Request. Copy the listing from the line with "Given: Select the 远近 zoom distance control" through the line with "Looking at the screenshot, I should (746, 431).", swapping each "computer-use agent" for "screen assistant" and leaving everything else the same.

───── Data listing ─────

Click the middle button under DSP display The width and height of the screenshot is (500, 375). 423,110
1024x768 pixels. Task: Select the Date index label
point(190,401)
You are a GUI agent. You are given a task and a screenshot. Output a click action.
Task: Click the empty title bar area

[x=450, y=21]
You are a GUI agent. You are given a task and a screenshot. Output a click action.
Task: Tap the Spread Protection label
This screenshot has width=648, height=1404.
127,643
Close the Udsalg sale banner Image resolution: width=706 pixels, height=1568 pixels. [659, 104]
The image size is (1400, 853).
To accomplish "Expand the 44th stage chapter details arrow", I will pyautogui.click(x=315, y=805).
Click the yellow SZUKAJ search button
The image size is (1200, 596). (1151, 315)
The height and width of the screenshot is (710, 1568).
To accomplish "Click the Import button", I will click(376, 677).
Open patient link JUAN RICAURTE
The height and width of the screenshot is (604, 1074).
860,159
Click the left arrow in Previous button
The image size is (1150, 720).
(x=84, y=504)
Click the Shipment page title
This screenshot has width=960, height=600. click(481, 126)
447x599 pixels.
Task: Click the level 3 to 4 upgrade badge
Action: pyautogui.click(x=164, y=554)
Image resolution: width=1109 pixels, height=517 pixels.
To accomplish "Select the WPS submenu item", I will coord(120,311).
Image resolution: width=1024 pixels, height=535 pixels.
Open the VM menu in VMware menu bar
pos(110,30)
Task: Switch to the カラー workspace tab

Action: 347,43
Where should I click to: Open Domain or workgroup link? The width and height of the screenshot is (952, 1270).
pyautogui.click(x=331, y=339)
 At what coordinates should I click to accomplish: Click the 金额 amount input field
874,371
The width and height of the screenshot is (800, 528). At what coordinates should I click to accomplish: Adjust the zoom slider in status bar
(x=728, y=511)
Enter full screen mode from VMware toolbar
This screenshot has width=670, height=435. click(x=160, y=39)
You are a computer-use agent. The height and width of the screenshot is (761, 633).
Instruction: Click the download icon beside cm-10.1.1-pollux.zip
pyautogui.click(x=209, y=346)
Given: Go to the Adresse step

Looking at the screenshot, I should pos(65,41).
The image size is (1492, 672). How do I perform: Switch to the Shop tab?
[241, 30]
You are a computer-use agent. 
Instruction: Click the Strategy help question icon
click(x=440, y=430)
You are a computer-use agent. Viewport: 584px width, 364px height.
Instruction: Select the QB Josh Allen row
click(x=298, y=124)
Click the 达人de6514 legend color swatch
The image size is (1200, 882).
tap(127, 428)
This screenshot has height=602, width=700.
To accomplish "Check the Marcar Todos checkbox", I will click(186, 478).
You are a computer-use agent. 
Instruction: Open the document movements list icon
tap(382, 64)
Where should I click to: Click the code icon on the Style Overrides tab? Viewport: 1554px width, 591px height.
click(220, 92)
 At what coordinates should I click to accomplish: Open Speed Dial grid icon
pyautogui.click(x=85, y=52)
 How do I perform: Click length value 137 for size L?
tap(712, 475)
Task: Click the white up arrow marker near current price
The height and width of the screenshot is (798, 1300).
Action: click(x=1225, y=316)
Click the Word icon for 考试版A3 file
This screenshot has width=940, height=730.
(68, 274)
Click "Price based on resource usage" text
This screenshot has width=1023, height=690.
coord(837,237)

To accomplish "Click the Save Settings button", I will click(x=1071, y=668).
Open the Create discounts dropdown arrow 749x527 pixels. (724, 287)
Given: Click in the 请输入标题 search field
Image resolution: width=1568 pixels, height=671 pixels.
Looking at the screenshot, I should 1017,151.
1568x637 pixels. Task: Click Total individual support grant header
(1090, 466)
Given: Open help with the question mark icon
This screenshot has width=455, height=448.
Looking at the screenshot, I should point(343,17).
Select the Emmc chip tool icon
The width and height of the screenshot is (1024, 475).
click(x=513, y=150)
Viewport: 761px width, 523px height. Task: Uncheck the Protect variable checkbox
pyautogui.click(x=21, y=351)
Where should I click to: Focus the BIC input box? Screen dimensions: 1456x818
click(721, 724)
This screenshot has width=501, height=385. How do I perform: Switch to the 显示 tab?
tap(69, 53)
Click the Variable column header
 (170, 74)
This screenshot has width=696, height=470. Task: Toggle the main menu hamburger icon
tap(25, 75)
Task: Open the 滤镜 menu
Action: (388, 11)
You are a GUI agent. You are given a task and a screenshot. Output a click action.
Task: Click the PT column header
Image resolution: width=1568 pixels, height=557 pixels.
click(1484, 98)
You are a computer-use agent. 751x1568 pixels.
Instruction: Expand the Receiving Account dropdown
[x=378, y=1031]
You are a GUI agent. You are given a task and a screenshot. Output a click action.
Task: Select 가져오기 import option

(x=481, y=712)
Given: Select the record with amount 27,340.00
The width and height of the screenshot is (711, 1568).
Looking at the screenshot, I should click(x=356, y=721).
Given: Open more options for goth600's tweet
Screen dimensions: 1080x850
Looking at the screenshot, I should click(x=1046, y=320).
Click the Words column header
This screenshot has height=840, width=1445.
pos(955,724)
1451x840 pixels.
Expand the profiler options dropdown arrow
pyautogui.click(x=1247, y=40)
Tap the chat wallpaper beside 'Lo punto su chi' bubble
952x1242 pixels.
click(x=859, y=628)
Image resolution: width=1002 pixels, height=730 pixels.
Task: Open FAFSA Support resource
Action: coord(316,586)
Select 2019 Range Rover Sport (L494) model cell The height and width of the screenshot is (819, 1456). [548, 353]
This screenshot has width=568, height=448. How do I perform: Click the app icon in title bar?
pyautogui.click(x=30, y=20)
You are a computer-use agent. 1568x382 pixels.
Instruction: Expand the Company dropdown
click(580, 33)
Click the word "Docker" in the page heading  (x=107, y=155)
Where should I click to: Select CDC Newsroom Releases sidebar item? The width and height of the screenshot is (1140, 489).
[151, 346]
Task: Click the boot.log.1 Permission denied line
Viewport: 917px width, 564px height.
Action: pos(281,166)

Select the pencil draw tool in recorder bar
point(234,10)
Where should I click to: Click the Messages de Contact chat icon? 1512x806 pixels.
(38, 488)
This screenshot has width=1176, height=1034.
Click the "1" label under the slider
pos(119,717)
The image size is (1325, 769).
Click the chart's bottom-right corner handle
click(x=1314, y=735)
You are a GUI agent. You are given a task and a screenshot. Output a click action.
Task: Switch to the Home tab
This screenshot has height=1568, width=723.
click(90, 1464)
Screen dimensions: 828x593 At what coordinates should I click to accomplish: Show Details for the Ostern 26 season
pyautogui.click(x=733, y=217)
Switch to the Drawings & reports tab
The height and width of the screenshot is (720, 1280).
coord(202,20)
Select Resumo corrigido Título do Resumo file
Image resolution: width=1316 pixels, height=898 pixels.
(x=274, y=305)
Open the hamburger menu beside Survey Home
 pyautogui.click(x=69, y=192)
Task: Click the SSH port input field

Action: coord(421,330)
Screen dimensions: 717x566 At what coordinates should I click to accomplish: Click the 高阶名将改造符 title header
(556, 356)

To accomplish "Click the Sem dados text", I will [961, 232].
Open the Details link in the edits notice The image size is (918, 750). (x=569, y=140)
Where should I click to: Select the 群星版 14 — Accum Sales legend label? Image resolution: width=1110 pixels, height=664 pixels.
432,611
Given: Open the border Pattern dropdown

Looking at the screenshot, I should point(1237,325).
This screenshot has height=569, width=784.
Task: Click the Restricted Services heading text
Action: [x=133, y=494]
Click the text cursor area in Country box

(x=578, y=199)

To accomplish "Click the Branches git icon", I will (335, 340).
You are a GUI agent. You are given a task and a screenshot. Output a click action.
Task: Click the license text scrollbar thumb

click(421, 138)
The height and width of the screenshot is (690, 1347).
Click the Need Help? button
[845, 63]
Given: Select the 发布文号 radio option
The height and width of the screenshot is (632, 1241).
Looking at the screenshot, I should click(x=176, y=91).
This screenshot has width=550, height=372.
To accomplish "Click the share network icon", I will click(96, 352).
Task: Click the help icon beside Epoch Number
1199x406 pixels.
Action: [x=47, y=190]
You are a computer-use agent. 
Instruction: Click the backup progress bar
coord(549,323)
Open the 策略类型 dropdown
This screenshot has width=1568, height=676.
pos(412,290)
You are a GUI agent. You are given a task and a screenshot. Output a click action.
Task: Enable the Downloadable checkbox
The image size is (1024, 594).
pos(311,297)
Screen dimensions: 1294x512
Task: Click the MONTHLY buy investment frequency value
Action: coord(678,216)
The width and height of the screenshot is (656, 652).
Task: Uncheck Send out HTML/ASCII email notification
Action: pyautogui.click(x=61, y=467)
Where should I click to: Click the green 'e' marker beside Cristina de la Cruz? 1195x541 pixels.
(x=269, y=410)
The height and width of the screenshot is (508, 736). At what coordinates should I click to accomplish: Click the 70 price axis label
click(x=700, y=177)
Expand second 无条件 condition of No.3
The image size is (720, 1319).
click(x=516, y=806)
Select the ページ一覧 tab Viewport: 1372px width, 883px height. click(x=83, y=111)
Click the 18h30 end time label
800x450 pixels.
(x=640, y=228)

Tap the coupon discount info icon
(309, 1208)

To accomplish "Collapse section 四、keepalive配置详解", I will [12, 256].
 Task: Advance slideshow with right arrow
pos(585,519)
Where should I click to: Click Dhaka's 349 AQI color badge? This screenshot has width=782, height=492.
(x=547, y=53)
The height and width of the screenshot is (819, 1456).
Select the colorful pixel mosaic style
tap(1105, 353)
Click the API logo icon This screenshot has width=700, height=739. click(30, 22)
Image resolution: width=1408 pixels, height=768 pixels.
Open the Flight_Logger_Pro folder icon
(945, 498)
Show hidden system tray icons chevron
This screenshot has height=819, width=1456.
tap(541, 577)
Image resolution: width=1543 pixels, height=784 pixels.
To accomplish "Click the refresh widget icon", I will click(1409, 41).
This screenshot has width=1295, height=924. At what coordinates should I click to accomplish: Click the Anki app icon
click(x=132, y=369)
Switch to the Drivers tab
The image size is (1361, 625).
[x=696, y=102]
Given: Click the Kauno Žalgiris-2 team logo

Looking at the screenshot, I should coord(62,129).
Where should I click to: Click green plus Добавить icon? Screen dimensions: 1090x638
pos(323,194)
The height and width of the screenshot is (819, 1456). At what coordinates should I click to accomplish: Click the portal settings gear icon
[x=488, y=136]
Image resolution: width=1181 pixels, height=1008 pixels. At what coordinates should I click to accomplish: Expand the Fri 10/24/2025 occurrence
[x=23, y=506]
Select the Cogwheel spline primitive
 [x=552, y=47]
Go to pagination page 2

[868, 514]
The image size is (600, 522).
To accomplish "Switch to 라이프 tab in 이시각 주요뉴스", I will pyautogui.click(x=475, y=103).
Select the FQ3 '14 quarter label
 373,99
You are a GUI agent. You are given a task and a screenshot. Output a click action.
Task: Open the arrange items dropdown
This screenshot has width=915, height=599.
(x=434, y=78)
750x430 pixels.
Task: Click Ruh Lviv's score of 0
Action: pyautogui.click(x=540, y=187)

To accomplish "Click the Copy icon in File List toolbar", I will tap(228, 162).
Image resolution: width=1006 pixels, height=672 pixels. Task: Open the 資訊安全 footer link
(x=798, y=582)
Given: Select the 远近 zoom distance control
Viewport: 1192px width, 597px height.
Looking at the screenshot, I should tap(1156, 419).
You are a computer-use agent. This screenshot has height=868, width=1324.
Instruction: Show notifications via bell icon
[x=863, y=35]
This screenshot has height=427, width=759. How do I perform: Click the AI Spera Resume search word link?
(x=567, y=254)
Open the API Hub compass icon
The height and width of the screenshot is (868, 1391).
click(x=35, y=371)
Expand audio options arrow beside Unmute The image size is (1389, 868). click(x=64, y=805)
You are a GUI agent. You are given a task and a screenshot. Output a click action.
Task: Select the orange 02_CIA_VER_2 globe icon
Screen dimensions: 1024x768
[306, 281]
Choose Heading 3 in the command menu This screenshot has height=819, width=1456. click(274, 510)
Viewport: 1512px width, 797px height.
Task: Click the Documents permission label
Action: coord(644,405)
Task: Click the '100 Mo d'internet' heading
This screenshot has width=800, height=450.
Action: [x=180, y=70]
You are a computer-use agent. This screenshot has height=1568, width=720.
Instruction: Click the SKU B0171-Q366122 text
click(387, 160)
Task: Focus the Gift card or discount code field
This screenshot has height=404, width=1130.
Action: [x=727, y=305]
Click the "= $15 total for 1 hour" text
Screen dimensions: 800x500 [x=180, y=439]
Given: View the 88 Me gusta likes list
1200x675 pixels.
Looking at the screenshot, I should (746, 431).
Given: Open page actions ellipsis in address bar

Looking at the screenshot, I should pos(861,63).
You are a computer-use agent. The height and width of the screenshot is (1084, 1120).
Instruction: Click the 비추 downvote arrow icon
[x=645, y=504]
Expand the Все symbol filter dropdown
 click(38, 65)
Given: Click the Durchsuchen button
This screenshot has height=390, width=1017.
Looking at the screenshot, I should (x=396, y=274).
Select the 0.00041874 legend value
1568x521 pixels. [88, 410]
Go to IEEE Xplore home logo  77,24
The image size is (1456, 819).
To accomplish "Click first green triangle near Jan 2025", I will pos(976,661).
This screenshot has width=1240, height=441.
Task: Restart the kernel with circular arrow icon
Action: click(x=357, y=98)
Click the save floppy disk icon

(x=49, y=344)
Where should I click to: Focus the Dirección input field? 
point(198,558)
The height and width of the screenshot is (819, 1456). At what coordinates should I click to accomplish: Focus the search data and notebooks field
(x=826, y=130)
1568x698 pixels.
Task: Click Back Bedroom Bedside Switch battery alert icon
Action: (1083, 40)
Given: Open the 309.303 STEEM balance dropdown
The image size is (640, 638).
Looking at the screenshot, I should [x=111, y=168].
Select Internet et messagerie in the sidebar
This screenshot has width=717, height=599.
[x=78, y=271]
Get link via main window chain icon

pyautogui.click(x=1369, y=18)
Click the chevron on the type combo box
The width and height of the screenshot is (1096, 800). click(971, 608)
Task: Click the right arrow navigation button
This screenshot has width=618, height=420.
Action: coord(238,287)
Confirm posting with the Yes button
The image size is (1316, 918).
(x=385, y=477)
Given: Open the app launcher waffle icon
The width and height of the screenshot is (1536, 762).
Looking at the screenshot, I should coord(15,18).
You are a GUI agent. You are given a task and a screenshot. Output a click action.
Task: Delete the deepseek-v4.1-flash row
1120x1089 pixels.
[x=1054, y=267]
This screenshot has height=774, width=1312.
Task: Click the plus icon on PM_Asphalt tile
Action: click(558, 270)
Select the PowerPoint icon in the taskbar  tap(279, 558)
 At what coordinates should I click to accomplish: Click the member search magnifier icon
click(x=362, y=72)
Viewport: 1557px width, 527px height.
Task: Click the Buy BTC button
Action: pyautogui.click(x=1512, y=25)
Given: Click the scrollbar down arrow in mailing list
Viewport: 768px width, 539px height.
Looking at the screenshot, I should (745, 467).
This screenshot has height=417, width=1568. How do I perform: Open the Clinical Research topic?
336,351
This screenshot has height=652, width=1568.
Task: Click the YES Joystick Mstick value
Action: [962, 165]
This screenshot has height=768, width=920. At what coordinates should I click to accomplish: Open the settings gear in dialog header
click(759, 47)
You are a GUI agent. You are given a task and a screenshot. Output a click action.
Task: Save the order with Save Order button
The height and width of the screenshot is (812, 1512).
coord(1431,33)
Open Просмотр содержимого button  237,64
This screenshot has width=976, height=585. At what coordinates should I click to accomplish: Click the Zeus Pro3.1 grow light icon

─────

Output of the task.
Given: Select the 远近 zoom distance control
Viewport: 1192px width, 597px height.
Looking at the screenshot, I should tap(1156, 419).
You are a screen assistant. This screenshot has height=868, width=1324.
Instruction: Show notifications via bell icon
[x=863, y=35]
This screenshot has height=427, width=759. How do I perform: Click the AI Spera Resume search word link?
(x=567, y=254)
Open the API Hub compass icon
The height and width of the screenshot is (868, 1391).
click(x=35, y=371)
Expand audio options arrow beside Unmute The image size is (1389, 868). click(x=64, y=805)
You are a GUI agent. You are given a task and a screenshot. Output a click action.
Task: Select the orange 02_CIA_VER_2 globe icon
Screen dimensions: 1024x768
[306, 281]
Choose Heading 3 in the command menu This screenshot has height=819, width=1456. click(274, 510)
Viewport: 1512px width, 797px height.
Task: Click the Documents permission label
Action: coord(644,405)
Task: Click the '100 Mo d'internet' heading
This screenshot has width=800, height=450.
Action: [x=180, y=70]
You are a screen assistant. This screenshot has height=1568, width=720.
Instruction: Click the SKU B0171-Q366122 text
click(387, 160)
Task: Focus the Gift card or discount code field
This screenshot has height=404, width=1130.
Action: [x=727, y=305]
Click the "= $15 total for 1 hour" text
Screen dimensions: 800x500 [x=180, y=439]
Given: View the 88 Me gusta likes list
1200x675 pixels.
Looking at the screenshot, I should (746, 431).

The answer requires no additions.